Rocco y sus hermanos es, quien lo duda, uno de esos momentos sublimes, inmarcesibles del cine, que engalanan cualquier colección de cinemateca. Reprogramarlo, estudiarlo y disfrutarlo una y otra vez es un deber infaltable de cinéfilo.
[1] No es fortuito que Visconti haya realizado una versión de Noches blancas (1957), justamente de Dostoyevski, y que incluso Rocco… fuera el título que continuó su filmografía tres años después. Como sabemos, el novelista ruso en ese siglo XIX, hoy tan lejano, realizó profundos estudios psicosociales, con personajes y relatos que resultan increíblemente cercanos. Los ítems de la culpa, el pecado, la expiación y la redención, con un arraigado sentido bíblico, recorren su obra, como también la del cineasta italiano en varias de sus cintas, particularmente en la que aquí analizamos. Del autor de Los hermanos Karamázov puede afirmarse lo mismo que el teórico polaco Jan Kott afirmó de Shakespeare: es, sin hipérboles, «nuestro contemporáneo».
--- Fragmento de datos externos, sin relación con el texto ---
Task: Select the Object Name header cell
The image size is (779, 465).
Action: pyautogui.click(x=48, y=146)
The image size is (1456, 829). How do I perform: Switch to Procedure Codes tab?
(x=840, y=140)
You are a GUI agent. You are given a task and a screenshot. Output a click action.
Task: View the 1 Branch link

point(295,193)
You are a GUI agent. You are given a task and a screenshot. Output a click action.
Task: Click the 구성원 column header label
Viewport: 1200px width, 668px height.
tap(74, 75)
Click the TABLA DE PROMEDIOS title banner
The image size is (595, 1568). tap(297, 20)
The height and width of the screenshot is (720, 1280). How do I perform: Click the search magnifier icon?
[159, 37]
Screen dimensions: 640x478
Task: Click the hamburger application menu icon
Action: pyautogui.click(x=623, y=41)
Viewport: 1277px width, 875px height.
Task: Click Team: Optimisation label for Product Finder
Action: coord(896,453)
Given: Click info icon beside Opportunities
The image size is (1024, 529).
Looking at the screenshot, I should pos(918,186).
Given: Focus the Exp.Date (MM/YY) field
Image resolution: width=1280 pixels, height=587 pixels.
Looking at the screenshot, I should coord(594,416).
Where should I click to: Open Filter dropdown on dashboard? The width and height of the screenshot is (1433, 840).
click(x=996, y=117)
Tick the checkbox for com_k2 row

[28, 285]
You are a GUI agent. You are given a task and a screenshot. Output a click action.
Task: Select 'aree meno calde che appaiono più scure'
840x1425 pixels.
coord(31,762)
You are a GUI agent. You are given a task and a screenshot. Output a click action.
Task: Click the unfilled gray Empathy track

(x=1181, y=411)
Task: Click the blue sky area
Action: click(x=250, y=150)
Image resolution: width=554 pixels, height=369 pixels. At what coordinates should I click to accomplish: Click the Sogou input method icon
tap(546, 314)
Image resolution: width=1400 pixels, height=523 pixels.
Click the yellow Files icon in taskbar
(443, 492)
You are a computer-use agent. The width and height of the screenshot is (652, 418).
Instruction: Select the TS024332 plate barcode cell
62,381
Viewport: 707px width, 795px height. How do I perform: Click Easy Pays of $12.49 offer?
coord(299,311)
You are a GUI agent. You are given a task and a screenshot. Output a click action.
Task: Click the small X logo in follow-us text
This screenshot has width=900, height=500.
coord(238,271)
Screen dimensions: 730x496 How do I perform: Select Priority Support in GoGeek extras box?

[2] La idea de la familia como célula, como entidad unida, indestructible, en la que el hermano mayor tiene ciertas responsabilidades si falta el padre, donde la madre asume también un rol paterno (aun cuando aquel exista) tan amoroso como rector, sin importar la edad de los hijos, es un concepto meridional que choca con las concepciones del norte de Italia en la época y desde mucho antes. Por ello la colisión entre ambas familias (los Parondi y la de la novia de Vincenzo) ante la irrupción abrupta de la primera en casa de la segunda durante la despedida de soltero del hijo mayor, y la exigencia de la mamma en cuanto a la responsabilidad que tiene este de atenderlos y hacerse cargo de ellos en el nuevo hábitat.
[3] Pese a la reciedumbre del subsistema de personajes masculinos, predominante en lo numérico y lo dramático, Nadia posee en sí misma una extraordinaria fuerza psicognoseológica. Además de su importancia diegética, ella metaforiza el ideologema viscontiano de la denuncia al machismo imperante, la triple explotación femenina (laboral, erótica, humana) en la época, algo en lo que también el director se nos antoja pionero dentro de las reivindicaciones feministas que ya tenían lugar por esos años.
[4] También se puede apuntar referencialidad en el caso del no menos grandioso Thomas Mann, o de los italianos Giovanni Testori y el omnipresente Moravia.
[5] El vestuario es un elemento esencial, definidor de uno de esos contrastes esenciales que laten en el filme: las colisiones campo-ciudad. En la escena de marras, Simone, aun no desvalorizado e inmoral como llega a ser, pero mostrando ciertos síntomas, hurta una camisa elegante (cierto que después la devuelve) con el objetivo de impresionar a Nadia. Es una prenda que no puede aparecer en su clóset de pobre y sureño. Otra escena significativa en tal aspecto, que los guionistas y el director resuelven desde los chispazos humorísticos que aparecen en la primera parte —después no hay lugar para risa alguna—, es la ropa interior que los hermanos muestran al ingresar en el gimnasio, con unos viejos y largos calzoncillos que provocan la hilaridad de los deportistas.